===== RECORDS =====

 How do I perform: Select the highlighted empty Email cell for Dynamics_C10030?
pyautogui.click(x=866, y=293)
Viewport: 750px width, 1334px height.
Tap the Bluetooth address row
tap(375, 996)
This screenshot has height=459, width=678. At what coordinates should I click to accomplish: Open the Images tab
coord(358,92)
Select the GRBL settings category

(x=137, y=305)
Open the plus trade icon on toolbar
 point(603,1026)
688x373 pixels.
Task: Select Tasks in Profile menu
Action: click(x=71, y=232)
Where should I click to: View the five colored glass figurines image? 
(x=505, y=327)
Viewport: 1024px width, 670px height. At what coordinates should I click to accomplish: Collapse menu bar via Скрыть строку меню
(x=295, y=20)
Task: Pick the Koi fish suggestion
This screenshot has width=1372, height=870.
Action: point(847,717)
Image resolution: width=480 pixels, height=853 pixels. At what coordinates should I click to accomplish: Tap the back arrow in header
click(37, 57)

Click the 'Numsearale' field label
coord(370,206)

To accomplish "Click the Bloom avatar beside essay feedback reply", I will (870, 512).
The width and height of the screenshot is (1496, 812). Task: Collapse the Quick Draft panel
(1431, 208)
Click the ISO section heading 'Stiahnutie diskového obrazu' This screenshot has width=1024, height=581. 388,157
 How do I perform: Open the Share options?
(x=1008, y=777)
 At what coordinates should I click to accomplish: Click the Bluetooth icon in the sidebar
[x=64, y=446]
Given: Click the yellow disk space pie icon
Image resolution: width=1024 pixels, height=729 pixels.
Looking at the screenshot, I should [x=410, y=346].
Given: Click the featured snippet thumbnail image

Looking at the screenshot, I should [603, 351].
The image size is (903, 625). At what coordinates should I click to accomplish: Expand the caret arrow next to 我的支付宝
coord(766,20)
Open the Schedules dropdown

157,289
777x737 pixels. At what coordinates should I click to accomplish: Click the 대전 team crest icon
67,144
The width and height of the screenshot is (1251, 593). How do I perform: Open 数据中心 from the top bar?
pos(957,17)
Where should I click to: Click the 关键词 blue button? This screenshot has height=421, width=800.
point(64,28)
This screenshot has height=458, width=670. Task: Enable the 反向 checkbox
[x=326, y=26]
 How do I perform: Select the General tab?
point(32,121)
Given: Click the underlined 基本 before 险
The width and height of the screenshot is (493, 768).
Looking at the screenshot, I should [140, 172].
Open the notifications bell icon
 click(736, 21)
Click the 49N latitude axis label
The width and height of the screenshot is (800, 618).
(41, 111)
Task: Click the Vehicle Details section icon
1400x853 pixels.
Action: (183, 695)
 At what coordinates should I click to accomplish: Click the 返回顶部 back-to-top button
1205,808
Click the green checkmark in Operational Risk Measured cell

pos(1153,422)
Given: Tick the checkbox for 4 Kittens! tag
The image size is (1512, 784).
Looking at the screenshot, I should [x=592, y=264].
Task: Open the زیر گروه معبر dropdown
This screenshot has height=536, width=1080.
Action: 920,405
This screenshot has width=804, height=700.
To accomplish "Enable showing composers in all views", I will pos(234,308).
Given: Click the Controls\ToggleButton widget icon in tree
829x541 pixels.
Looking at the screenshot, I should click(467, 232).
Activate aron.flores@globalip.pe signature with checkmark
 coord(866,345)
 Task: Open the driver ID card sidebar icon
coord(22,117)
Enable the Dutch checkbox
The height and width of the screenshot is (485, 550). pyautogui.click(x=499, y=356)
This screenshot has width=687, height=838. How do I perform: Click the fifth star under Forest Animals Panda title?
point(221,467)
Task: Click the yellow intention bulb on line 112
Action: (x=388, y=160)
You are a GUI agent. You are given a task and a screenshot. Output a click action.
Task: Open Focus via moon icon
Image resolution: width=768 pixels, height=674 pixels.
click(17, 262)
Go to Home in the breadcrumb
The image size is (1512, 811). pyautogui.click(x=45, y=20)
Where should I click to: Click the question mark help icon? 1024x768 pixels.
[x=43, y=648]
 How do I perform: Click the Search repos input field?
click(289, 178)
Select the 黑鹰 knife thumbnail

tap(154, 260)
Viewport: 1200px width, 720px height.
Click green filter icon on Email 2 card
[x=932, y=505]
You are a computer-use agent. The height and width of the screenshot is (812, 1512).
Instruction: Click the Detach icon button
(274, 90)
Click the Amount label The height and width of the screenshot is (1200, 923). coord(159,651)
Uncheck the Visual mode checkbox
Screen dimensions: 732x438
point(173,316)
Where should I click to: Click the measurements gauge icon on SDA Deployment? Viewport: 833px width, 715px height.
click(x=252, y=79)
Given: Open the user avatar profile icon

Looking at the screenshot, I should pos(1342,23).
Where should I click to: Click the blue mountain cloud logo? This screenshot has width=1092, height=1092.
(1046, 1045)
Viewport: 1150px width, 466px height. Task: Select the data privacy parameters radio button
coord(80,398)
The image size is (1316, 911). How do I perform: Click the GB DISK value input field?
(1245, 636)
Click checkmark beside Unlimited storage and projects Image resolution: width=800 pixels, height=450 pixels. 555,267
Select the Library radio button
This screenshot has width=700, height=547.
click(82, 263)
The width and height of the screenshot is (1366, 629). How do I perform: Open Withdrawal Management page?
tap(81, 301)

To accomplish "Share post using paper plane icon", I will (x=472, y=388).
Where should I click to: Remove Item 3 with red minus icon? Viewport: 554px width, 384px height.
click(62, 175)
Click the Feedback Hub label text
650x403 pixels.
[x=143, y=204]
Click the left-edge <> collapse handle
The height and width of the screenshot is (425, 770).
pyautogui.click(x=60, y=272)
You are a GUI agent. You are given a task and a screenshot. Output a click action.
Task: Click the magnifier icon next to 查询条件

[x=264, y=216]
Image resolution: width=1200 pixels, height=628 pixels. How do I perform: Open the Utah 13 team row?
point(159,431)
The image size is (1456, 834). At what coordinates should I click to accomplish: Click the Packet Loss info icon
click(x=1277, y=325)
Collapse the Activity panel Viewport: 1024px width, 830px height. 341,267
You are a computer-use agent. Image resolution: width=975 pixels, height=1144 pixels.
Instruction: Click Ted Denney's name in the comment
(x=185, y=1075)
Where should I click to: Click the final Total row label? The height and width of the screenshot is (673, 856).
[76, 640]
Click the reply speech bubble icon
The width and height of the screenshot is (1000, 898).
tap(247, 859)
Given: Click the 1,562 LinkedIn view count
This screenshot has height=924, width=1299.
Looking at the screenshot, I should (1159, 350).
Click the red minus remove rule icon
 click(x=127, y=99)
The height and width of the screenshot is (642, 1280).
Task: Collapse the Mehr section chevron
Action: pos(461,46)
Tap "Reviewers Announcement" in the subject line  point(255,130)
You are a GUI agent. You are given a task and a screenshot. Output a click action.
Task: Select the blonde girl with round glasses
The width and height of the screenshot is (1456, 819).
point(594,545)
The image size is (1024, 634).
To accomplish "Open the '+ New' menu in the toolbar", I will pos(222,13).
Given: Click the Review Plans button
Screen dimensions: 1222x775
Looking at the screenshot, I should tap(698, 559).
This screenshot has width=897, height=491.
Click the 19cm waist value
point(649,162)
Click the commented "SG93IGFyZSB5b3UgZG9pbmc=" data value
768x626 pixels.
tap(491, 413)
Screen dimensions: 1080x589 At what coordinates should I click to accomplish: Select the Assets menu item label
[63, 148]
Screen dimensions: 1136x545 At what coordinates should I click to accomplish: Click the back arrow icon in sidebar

=====

# TASK GOAL
Scan the listing for the string "will". Copy each line that has it.

# TASK SOLUTION
To accomplish "Click the Bloom avatar beside essay feedback reply", I will (870, 512).
To accomplish "Enable showing composers in all views", I will pos(234,308).
To accomplish "Share post using paper plane icon", I will (x=472, y=388).
To accomplish "Open the '+ New' menu in the toolbar", I will pos(222,13).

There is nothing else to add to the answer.